> EXTRACTED DATA:
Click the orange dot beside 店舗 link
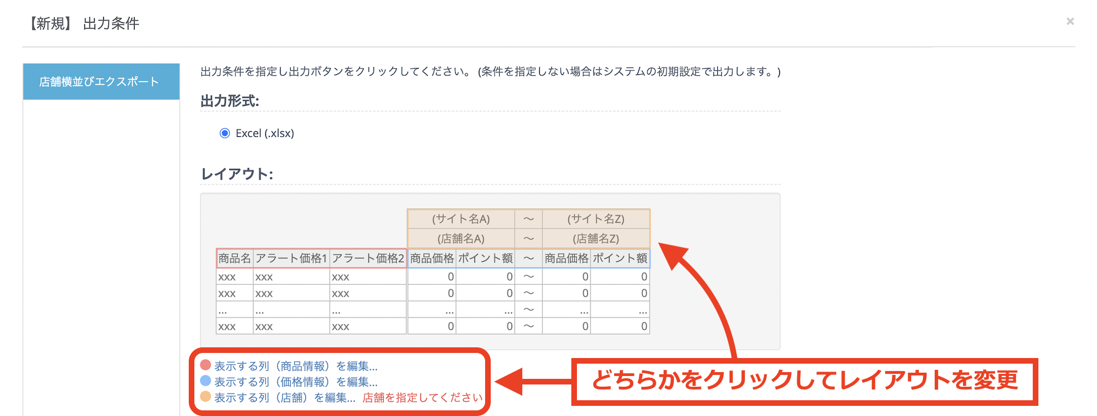This screenshot has width=1097, height=416. (206, 397)
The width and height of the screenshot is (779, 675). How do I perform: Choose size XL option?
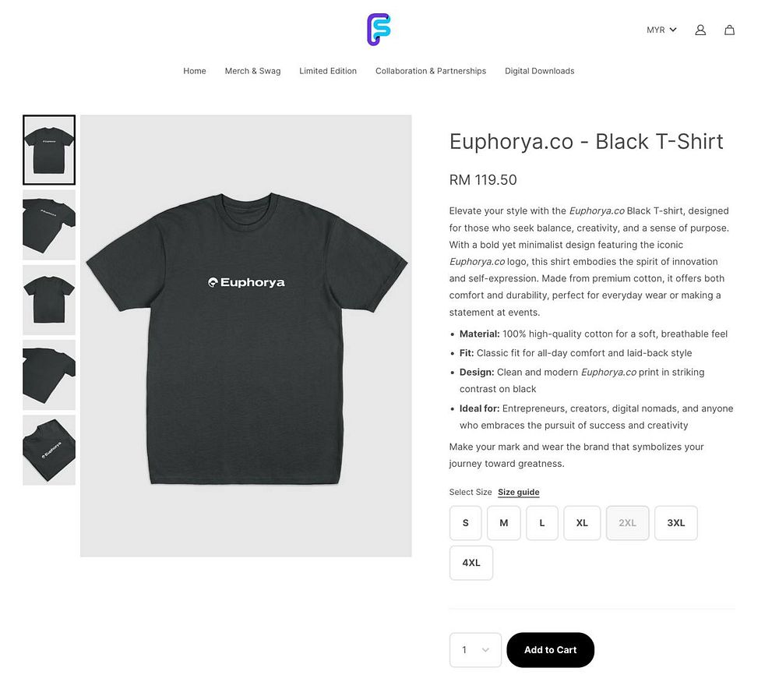(582, 523)
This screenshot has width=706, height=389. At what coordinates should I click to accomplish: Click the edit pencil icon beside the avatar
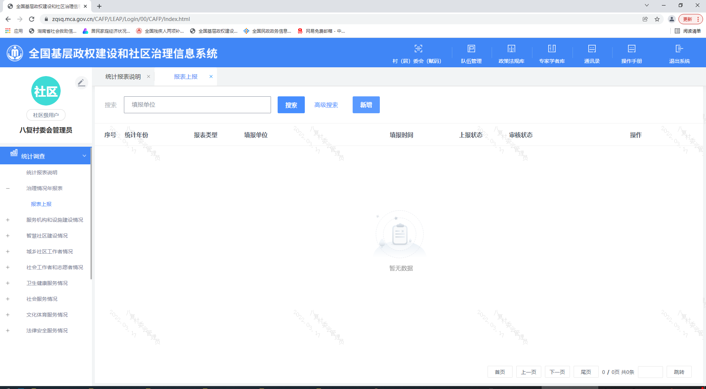[81, 83]
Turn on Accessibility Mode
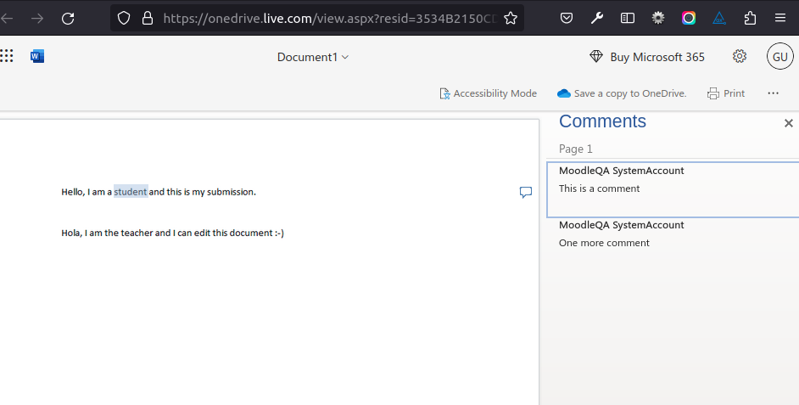This screenshot has width=799, height=405. (489, 93)
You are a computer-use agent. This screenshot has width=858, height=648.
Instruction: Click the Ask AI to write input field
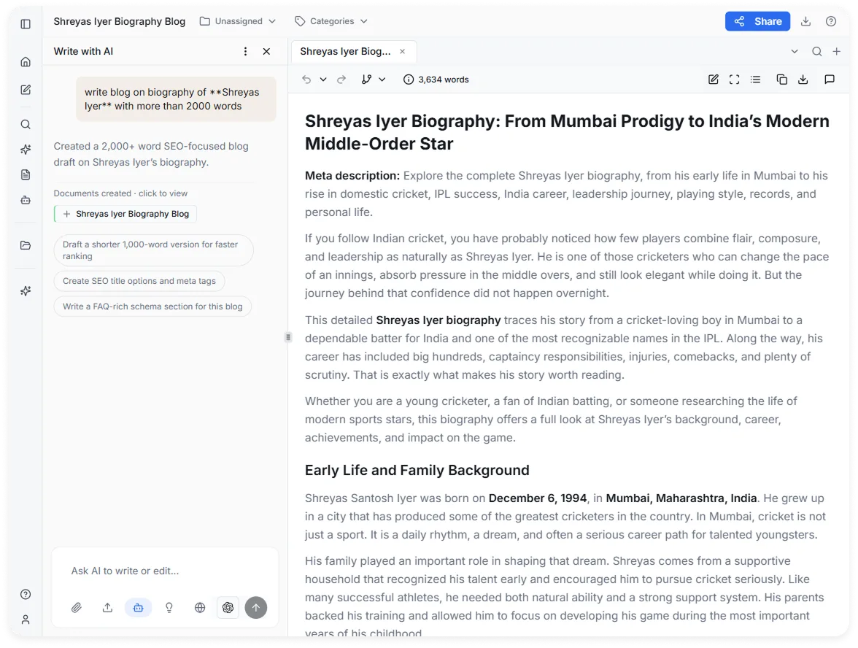(x=164, y=571)
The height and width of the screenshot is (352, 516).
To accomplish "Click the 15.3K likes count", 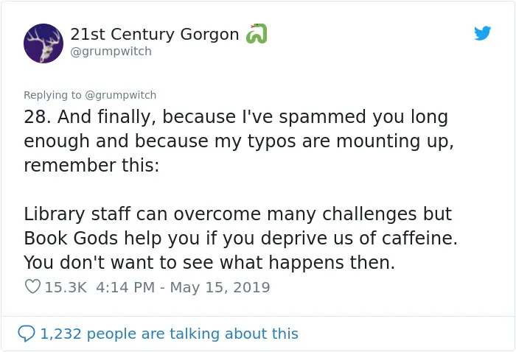I will (66, 287).

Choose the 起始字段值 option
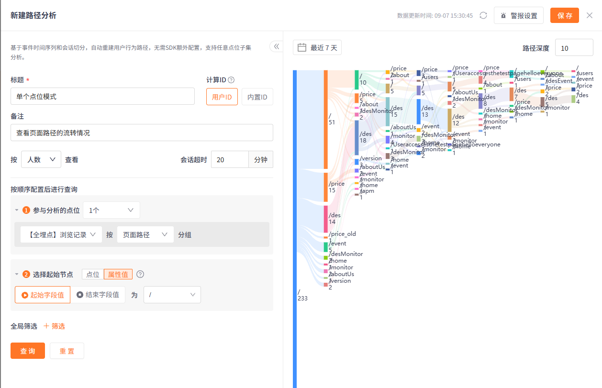43,295
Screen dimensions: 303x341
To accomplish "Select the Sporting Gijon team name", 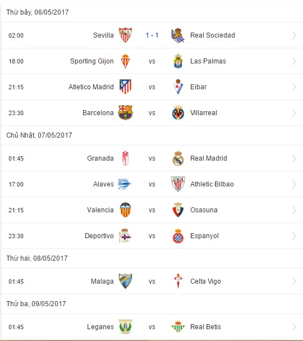I will point(92,61).
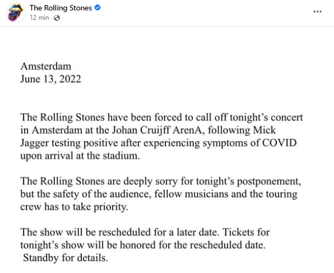This screenshot has width=334, height=273.
Task: Click the "Amsterdam" heading in the statement
Action: [x=46, y=66]
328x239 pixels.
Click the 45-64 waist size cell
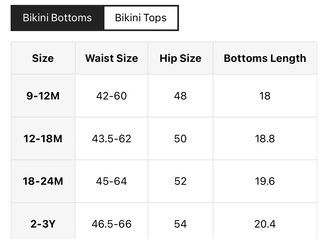click(x=112, y=181)
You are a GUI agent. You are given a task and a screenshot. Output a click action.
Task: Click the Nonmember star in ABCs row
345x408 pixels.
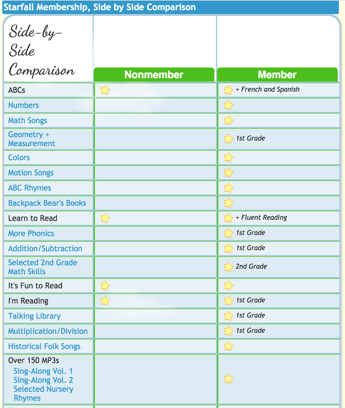[105, 90]
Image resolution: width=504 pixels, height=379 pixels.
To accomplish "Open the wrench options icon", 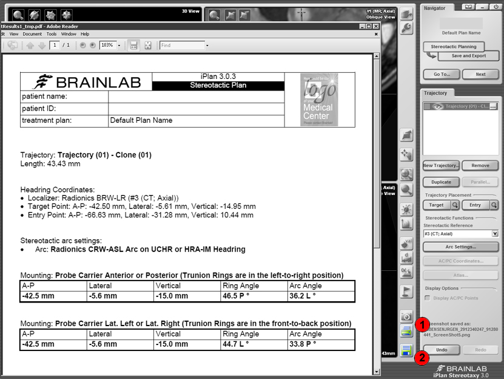I will (x=407, y=27).
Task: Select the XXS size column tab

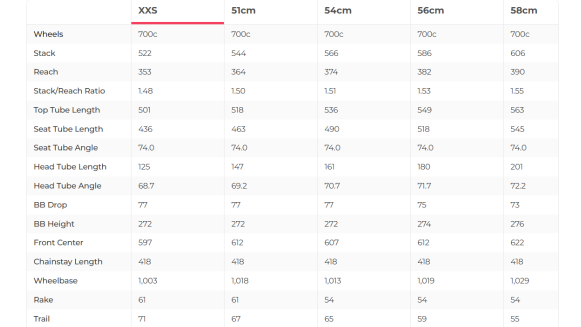Action: click(x=148, y=11)
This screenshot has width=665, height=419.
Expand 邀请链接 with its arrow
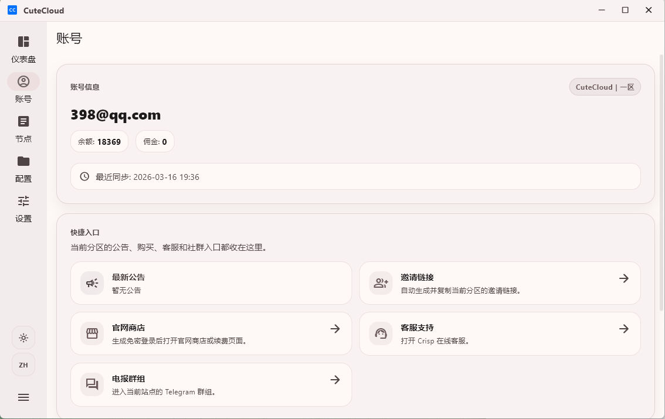click(624, 278)
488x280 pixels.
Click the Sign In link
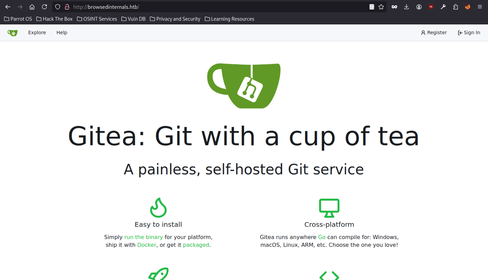(469, 32)
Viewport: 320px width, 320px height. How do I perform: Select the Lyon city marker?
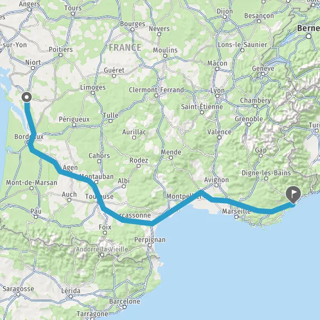click(218, 96)
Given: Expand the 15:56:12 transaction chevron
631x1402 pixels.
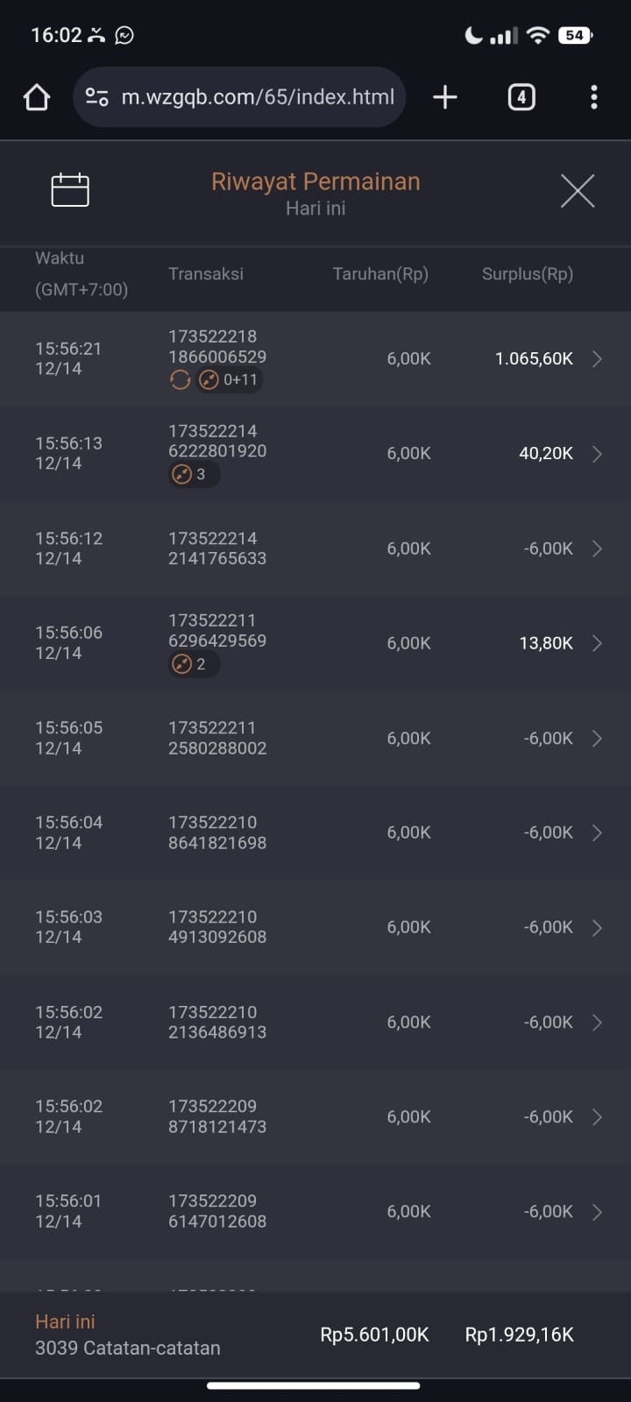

> EXERCISE:
The stretch to restate runs from the line above containing "Task: Select the XXS size column tab" through the line containing "Given: Expand the". Copy it word for word, ends included, without pictures.

> SOLUTION FOR THIS EXERCISE:
Task: Select the XXS size column tab

Action: click(x=148, y=11)
This screenshot has width=665, height=419.
Expand 邀请链接 with its arrow
click(624, 278)
488x280 pixels.
Click the Sign In link
(469, 32)
Viewport: 320px width, 320px height. How do I perform: Select the Lyon city marker?
click(218, 96)
Given: Expand the 15:56:12 transaction chevron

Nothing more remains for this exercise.